— Excerto do texto —
A geringonça alemã
O trabalho de um correspondente é uma mistura de jornalismo com tradução. Como jornalista de rádio uso sons, discursos, declarações e análises em grande maioria na língua portuguesa, o que me exige diretamente a tradução do português para o alemão, isto para que o ouvinte alemão entenda na íntegra o que se passa em Portugal. Traduzir no contexto do jornalismo ou da literatura não se resume à habilidade de saber usar um dicionário. Tem que haver um vasto conhecimento da cultura e da língua do país de onde vem a expressão, e um conhecimento ainda mais vasto da língua materna.
No entanto, a todos os tradutores chega uma expressão ou uma palavra que se apresenta como um obstáculo linguístico quase insuperável. A última vez que me aconteceu isso foi no outono de 2015 e a palavra era "geringonça". Mesmo a viver em Portugal e no meio de portugueses há cerca de uma dúzia de anos, nunca tinha ouvido o termo. E depois de perceber (mais ou menos) o que é que significava, não havia como traduzir esta palavra para o alemão. Podia ter usado a descrição "o governo socialista minoritário apoiado em algumas decisões, mas não em todas, pelos comunistas, pelos Verdes e pelo Bloco de Esquerda", mas corria o risco de perder a atenção do ouvinte alemão no meio da expressão. Decidi usar "aliança de esquerda", um termo que não é completamente correto, mas que mantém a sua atualidade, pelo menos dentro de Portugal. Depois das últimas eleições as coisas mudaram na Alemanha. Agora sei que uma geringonça não tem de ser necessariamente "de esquerda".

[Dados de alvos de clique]
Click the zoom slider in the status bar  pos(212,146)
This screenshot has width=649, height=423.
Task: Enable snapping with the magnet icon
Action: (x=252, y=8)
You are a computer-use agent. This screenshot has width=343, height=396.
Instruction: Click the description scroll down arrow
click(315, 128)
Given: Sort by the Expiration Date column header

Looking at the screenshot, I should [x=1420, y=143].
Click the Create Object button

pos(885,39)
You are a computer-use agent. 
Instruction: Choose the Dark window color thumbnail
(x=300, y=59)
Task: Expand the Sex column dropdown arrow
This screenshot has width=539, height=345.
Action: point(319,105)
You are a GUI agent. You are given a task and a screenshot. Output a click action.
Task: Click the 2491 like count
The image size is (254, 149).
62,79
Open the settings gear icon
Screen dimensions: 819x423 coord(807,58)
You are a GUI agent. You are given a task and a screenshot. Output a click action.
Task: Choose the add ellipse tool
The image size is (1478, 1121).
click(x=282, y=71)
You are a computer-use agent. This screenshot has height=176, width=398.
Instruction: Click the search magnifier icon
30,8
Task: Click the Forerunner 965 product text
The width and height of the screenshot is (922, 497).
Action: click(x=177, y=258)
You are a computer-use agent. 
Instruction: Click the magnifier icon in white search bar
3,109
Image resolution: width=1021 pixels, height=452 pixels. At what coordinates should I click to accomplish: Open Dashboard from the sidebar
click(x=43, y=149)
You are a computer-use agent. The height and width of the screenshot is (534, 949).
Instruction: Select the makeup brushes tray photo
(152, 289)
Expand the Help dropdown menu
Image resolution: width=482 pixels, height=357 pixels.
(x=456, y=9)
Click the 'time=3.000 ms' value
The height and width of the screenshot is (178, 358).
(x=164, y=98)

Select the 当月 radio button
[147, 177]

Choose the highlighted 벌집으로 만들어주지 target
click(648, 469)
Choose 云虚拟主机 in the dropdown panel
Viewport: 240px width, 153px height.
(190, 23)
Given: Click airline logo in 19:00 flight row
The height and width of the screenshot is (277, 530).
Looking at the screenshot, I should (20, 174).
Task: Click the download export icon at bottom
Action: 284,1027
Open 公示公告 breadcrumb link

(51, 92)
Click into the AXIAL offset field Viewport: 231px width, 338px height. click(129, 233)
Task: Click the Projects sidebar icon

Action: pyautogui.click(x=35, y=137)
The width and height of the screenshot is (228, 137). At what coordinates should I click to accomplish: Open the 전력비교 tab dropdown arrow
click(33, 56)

— Pedido —
Por favor, reescreve a passagem do texto começando em "A geringonça alemã" e seguindo até "da língua materna.", trocando "correspondente" por "repórter". Os dados são um material à parte, independente do texto.

— Solução completa —
A geringonça alemã
O trabalho de um repórter é uma mistura de jornalismo com tradução. Como jornalista de rádio uso sons, discursos, declarações e análises em grande maioria na língua portuguesa, o que me exige diretamente a tradução do português para o alemão, isto para que o ouvinte alemão entenda na íntegra o que se passa em Portugal. Traduzir no contexto do jornalismo ou da literatura não se resume à habilidade de saber usar um dicionário. Tem que haver um vasto conhecimento da cultura e da língua do país de onde vem a expressão, e um conhecimento ainda mais vasto da língua materna.